Impact of extremely low-frequency electromagnetic field (100 Hz, 100 G) exposure on human glioblastoma U87 cells during Temozolomide administration.

Glioblastoma multiforme (GBM) is a highly malignant brain tumor with an extremely dismal prognosis, a median survival is12 months. Temozolomide (TMZ) is an alkylating agent widely used to treat cancer, resistance to this drug is often found. One unexplored possibility for overcoming this resistance is a treatment based on concomitant exposure to electromagnetic fields (EMF) and TMZ. Indeed, many evidences show that EMF affects cancer cells and drug performance.
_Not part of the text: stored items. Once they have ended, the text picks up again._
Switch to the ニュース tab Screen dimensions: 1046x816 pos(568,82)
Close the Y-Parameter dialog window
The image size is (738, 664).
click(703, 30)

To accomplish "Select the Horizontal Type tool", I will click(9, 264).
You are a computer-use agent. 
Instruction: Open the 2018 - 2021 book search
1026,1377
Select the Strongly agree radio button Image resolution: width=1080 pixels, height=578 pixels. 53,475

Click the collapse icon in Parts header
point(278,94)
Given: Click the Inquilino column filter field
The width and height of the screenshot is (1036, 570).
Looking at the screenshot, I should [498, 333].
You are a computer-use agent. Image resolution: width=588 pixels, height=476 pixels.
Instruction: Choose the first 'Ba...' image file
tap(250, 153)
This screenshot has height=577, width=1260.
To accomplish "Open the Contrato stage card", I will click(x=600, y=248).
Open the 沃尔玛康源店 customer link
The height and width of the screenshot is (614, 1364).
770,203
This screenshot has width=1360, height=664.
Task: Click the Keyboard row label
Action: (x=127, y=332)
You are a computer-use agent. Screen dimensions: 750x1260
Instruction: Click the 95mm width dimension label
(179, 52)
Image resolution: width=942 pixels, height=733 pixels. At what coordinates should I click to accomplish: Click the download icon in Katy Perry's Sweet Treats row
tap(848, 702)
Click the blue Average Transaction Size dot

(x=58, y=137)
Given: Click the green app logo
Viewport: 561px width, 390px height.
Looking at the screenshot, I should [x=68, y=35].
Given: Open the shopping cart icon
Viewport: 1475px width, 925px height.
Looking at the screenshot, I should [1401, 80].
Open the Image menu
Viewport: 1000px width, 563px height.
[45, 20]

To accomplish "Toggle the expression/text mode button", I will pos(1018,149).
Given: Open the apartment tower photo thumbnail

Therefore, the present study was carried out to evaluate the potential synergistic effect of 100 µM TMZ and EMF (100 Hz, 100 G) on human glioma cell line U87 U87 cells with four experimental groups (I-IV) were exposed to ELF-EMF and TMZ for 120 and 144 h, as follows: (I) control; (II) ELF-EMF; (III) TMZ; (IV) ELF-PEMFs / TMZ. mRNA expression of genes such as (Nestin,CD133, Notch4 and GFAP) were investigated by Real-time PCR and western blot. We also evaluated, SOD activity, MDA and calcium concentration by ELISA assay. Co-treatment synergistically decreased the expression of Nestin,CD133, and Notch4 and increased the GFAP genes. We also observed an increase in Superoxide dismutase (SOD) activity, Malondialdehyde (MDA) and Ca2+concentration in comparison to controls.TMZ prevents cancer progression not only through the induction of cell death, but also by inducing differentiation in cancer cells. In addition, our data demonstrate ELF-EMF (100 Hz, 100 G) can significantly enhance the effects of TMZ on human glioblastoma U87 cell. These findings may open new window for future studies.